Newsletter issue - April 08.
When your employees become parents they may take some maternity, paternity or adoption leave. If they earn more than the NI threshold (£87 per week for 2007/08) and have worked for you for at least 6 months, you will also be required to pay them at the statutory rate during most of that leave period. These statutory wages (SMP, SPP or SAP) must be paid at a flat weekly rate of £112.75 for 2007/08, although SMP is paid at 90% of a woman's average wage for the first six weeks of the leave period.
All this statutory pay for absent employees can leave you out of pocket, so the good news is you can claim it back from the Taxman. First you need to check whether the Taxman classes you as a 'small' employer or not. Small employers get 100% of the statutory (baby-related) pay back, plus a 4.5% bonus, other employees can only claim back 92% of the statutory pay.
The test of being 'small' depends on how much NIC you were due to pay for the previous tax year. If this was £45,000 or less you qualify as a 'small' employer. Dig out a copy of the form P35 you submitted last year for 2006/07 and check the figures of NI reported on that form, to see if you are under or over the £45,000 threshold. Look at the total NI collected before deducting any amounts used to fund any statutory payments.

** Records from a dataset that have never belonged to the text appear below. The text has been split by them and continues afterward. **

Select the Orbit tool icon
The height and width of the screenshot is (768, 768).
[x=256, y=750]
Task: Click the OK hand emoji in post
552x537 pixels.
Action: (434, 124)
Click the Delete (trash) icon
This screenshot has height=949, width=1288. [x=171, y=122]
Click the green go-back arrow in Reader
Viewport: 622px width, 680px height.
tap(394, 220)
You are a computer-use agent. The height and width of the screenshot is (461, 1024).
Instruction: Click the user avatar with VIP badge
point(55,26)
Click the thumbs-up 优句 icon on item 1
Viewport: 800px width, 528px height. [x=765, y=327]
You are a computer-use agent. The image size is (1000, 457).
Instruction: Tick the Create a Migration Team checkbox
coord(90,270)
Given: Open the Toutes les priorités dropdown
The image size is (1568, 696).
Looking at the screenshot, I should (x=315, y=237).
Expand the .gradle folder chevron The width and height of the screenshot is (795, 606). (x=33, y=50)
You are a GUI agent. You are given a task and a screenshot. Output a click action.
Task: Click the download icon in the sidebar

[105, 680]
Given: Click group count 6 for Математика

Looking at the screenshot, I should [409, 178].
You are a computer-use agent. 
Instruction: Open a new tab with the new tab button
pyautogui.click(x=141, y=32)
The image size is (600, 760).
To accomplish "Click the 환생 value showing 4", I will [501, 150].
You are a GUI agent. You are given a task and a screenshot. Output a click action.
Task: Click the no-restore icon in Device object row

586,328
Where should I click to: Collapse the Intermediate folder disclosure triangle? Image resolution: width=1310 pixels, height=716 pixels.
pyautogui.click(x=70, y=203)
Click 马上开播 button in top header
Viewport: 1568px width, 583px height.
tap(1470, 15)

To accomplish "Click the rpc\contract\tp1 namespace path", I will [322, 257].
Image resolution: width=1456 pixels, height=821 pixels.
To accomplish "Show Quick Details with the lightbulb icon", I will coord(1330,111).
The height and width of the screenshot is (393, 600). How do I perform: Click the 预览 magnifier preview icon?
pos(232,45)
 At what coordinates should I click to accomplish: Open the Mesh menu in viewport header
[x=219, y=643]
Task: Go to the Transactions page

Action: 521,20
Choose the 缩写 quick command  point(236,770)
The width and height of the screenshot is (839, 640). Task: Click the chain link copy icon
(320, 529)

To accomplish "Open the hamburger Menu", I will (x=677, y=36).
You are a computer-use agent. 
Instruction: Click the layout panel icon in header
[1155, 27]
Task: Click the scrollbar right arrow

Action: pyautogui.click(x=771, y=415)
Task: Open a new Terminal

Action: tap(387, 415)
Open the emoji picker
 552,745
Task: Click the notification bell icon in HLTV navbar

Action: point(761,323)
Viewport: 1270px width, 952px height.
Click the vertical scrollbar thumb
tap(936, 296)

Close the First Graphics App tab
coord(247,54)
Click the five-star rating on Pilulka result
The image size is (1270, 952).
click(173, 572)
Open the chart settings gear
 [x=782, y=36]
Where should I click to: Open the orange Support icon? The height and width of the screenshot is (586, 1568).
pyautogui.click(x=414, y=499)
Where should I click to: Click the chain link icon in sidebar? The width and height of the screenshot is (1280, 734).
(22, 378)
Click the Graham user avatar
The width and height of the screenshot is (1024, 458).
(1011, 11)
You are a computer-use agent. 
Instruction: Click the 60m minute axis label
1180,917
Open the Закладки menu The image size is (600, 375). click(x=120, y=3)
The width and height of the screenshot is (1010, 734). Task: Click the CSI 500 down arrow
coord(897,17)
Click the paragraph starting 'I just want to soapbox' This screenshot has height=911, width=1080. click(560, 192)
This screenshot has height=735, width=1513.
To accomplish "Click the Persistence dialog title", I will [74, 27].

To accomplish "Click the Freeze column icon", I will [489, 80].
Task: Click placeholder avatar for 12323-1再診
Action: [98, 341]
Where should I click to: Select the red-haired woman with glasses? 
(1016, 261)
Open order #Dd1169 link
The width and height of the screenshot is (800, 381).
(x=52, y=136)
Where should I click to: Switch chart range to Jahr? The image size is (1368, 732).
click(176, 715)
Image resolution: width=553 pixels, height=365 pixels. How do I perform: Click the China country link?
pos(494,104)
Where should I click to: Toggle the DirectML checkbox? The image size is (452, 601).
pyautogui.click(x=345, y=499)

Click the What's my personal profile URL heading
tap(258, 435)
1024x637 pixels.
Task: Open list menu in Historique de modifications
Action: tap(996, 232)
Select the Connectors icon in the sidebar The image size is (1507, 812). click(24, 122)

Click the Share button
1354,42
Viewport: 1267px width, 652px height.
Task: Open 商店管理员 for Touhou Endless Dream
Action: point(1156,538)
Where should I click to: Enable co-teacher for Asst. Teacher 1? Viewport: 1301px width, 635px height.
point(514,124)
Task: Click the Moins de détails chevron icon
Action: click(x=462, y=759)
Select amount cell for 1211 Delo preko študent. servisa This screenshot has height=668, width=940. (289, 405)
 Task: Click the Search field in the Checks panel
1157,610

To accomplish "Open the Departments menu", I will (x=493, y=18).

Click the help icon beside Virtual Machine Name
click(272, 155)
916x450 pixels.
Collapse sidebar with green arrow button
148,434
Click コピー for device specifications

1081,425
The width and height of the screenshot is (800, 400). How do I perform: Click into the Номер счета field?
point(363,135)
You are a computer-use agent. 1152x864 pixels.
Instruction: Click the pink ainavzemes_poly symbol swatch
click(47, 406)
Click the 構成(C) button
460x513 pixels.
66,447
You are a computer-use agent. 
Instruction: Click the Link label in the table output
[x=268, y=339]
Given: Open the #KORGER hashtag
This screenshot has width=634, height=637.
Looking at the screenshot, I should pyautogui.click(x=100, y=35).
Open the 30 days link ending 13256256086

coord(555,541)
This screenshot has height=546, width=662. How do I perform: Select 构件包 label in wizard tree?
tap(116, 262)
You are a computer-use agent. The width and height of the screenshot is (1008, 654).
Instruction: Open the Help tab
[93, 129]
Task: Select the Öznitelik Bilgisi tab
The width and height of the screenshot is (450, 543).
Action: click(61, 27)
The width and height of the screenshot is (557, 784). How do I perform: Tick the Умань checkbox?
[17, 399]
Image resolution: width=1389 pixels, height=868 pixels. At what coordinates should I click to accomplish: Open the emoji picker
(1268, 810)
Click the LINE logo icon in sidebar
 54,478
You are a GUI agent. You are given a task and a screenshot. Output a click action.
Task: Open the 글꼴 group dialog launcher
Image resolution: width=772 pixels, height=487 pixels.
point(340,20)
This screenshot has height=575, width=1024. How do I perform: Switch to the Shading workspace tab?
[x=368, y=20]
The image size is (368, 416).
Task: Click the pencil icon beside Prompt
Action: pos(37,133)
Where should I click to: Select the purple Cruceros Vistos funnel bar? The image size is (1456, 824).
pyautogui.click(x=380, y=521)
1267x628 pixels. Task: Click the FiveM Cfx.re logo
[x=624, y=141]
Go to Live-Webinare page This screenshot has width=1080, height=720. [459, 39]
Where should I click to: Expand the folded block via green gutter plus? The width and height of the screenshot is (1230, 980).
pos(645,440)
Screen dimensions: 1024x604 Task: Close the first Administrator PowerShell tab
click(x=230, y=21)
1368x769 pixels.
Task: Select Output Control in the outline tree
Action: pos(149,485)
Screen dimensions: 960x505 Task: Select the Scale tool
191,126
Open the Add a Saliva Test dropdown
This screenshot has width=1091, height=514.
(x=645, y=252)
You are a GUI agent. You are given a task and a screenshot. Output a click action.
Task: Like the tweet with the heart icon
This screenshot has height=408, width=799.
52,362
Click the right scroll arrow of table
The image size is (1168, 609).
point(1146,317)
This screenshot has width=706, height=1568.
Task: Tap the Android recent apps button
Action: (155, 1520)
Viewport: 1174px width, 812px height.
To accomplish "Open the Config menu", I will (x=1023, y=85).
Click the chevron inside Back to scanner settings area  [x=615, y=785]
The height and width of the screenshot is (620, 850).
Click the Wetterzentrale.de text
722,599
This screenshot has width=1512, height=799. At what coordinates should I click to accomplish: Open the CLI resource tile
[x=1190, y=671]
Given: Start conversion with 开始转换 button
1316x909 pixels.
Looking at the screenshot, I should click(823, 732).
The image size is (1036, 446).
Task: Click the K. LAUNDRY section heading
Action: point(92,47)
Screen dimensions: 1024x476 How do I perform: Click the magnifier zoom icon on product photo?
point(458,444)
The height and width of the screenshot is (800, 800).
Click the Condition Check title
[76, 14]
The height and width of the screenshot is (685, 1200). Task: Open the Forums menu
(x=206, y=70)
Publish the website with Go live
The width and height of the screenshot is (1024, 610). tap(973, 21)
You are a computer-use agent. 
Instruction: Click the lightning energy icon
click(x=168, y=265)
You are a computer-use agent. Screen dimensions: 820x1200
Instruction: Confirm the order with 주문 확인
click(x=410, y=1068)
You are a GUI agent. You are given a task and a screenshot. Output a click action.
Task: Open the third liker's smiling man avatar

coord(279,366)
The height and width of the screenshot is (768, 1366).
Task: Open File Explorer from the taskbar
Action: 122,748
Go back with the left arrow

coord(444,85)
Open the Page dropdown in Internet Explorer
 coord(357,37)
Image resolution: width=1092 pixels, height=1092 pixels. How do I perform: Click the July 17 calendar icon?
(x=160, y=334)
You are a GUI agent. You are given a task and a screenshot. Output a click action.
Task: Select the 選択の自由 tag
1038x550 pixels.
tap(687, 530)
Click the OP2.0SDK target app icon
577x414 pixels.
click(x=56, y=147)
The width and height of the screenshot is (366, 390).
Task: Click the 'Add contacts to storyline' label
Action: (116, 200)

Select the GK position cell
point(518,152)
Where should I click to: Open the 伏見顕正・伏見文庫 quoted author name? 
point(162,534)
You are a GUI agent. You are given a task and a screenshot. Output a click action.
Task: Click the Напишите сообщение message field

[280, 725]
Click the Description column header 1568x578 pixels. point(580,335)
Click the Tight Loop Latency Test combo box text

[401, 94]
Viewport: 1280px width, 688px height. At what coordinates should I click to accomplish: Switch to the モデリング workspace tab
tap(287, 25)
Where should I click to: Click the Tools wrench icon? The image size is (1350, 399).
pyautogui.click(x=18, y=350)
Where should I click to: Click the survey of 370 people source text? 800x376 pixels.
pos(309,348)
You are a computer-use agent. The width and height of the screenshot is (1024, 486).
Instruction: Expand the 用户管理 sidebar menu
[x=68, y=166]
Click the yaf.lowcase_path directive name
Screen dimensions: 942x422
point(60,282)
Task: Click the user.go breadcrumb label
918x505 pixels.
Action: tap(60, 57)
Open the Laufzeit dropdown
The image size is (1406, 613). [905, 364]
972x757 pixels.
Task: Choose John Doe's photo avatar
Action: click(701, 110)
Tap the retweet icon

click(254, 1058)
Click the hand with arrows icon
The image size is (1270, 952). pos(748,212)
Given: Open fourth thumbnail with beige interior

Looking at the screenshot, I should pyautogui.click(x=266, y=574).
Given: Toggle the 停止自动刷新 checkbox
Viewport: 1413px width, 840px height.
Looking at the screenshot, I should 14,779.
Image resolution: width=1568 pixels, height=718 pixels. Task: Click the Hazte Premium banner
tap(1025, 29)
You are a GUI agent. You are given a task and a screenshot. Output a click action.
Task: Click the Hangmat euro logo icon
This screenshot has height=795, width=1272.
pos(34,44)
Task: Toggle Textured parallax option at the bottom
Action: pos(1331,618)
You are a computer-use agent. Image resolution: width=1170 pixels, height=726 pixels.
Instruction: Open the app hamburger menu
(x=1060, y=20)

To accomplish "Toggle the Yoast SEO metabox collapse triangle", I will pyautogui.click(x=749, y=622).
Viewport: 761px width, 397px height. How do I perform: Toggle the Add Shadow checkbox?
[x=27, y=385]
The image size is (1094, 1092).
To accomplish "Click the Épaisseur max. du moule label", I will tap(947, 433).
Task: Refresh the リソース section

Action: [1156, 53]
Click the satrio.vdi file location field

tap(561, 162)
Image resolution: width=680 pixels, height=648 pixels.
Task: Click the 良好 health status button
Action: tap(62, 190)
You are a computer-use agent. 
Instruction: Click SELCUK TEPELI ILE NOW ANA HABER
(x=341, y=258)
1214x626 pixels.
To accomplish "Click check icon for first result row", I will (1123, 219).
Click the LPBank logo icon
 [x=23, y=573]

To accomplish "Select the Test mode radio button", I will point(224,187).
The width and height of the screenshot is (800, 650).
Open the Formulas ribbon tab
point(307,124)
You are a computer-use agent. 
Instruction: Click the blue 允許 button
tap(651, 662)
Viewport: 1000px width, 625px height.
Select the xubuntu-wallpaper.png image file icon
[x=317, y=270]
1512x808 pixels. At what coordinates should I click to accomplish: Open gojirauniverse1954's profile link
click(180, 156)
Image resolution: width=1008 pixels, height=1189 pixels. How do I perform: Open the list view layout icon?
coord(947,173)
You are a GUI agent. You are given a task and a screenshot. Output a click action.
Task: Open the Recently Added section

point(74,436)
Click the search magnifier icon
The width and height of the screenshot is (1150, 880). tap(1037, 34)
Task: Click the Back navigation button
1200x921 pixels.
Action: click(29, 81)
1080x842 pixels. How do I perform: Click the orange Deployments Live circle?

You should technically reclaim the statutory pay as you pay it out each month during the tax year. The Taxman wants you to hold back the statutory pay plus the 4.5% compensation, from the other payroll deductions you make each pay period. If you forgot to do that, all is not lost as you can complete a form SP32 to reclaim all the statutory pay paid out over the last few tax years. We can help you with that.